A movimentação interessava diretamente ao Palácio do Planalto porque um apoio formal da federação a Flávio ampliaria o acesso do bolsonarista a verba eleitoral e a tempo de rádio e TV. Sem a aliança, a divisão do horário eleitoral muda e favorece proporcionalmente o PT.
Segundo a GloboNews, interlocutores do presidente Lula afirmam que o pedido de independência chegou aos partidos por duas frentes.

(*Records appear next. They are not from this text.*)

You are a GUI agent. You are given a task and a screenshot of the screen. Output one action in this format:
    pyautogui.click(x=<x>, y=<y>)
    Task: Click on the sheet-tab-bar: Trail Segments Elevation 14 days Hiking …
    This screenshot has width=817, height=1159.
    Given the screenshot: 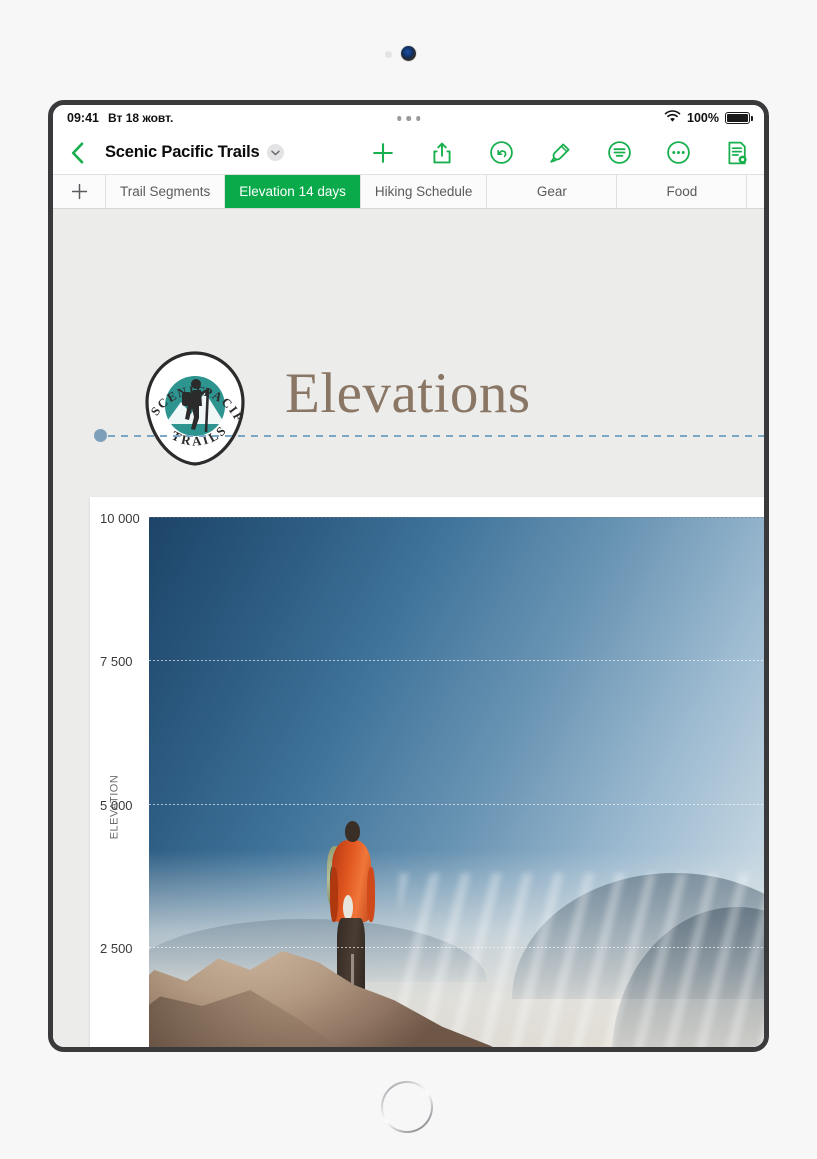 What is the action you would take?
    pyautogui.click(x=408, y=192)
    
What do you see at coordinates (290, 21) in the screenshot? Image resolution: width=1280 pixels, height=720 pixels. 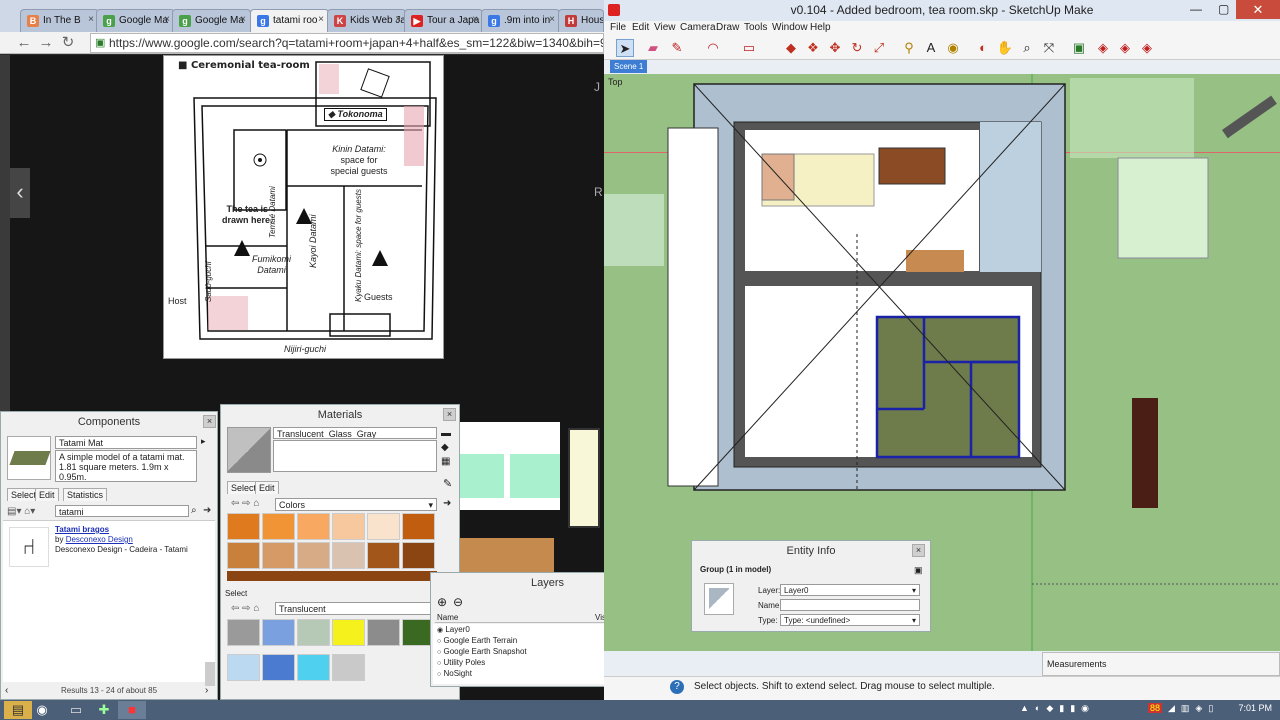 I see `browser-tab-active: g tatami roo ×` at bounding box center [290, 21].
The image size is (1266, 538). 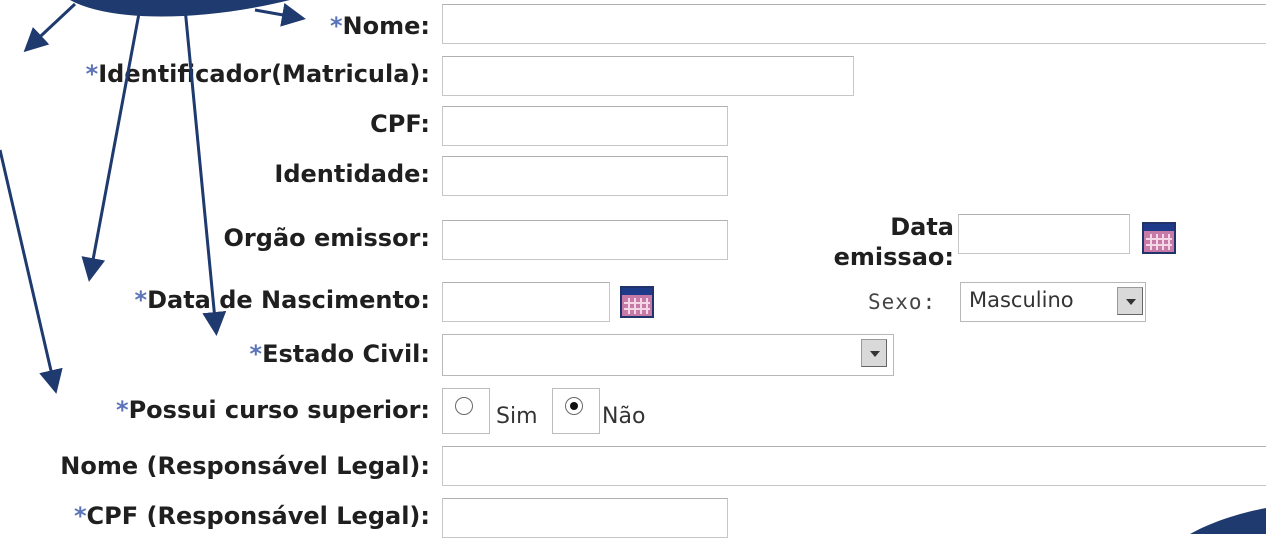 I want to click on label-estado-civil: *Estado Civil:, so click(x=340, y=354).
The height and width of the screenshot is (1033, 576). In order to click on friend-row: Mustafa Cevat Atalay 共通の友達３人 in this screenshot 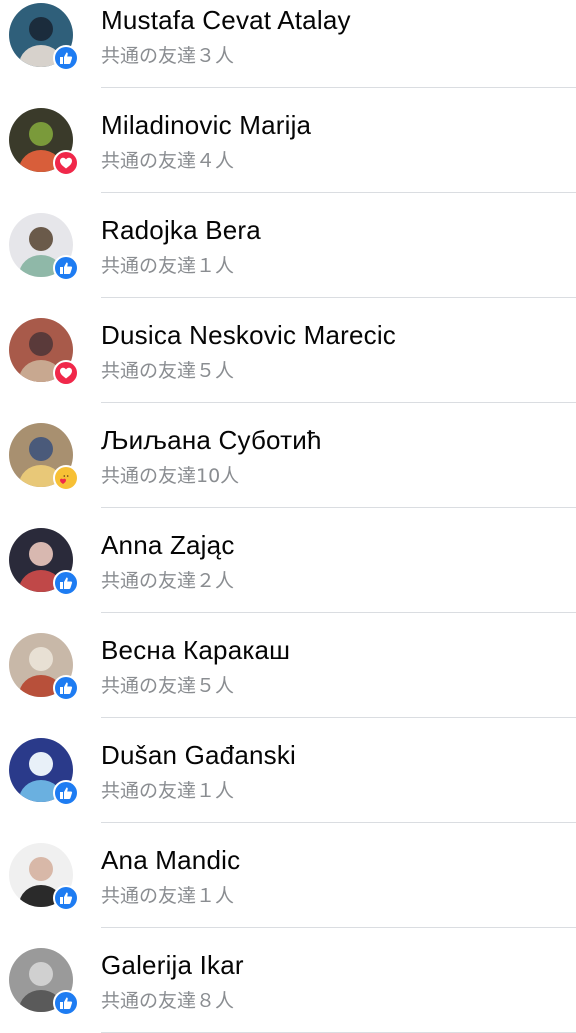, I will do `click(288, 44)`.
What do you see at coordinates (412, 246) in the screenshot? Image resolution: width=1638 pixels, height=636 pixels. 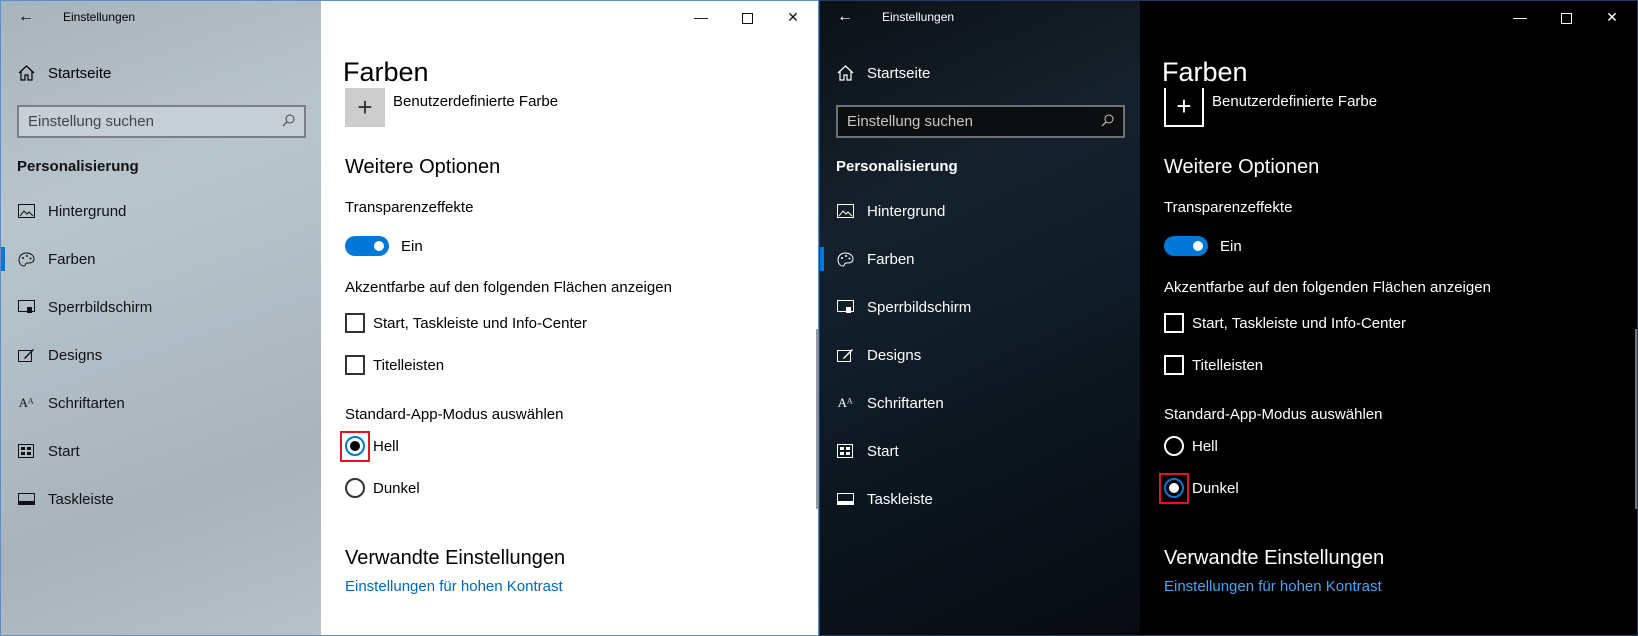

O ministro da articulação política, José Guimarães, conversou com lideranças do Centrão, enquanto o presidente do PT, Edinho Silva, tratou do tema com dirigentes das siglas.
Guimarães, ex-líder do governo na Câmara e nome com trânsito entre partidos do centro, atuou junto ao líder do PP, Doutor Luizinho (PP-RJ), e ao líder do União Brasil, Pedro Lucas Fernandes (União-MA). Edinho manteve conversas com os presidentes dos partidos que compõem a federação.
O próprio Lula também conversou com líderes do PP e do União Brasil, legendas que até pouco tempo tinham ministros no governo. Nas tratativas, aliados do presidente defenderam que a neutralidade ajudaria a manter palanques regionais da federação que apoiam Lula, principalmente no Nordeste.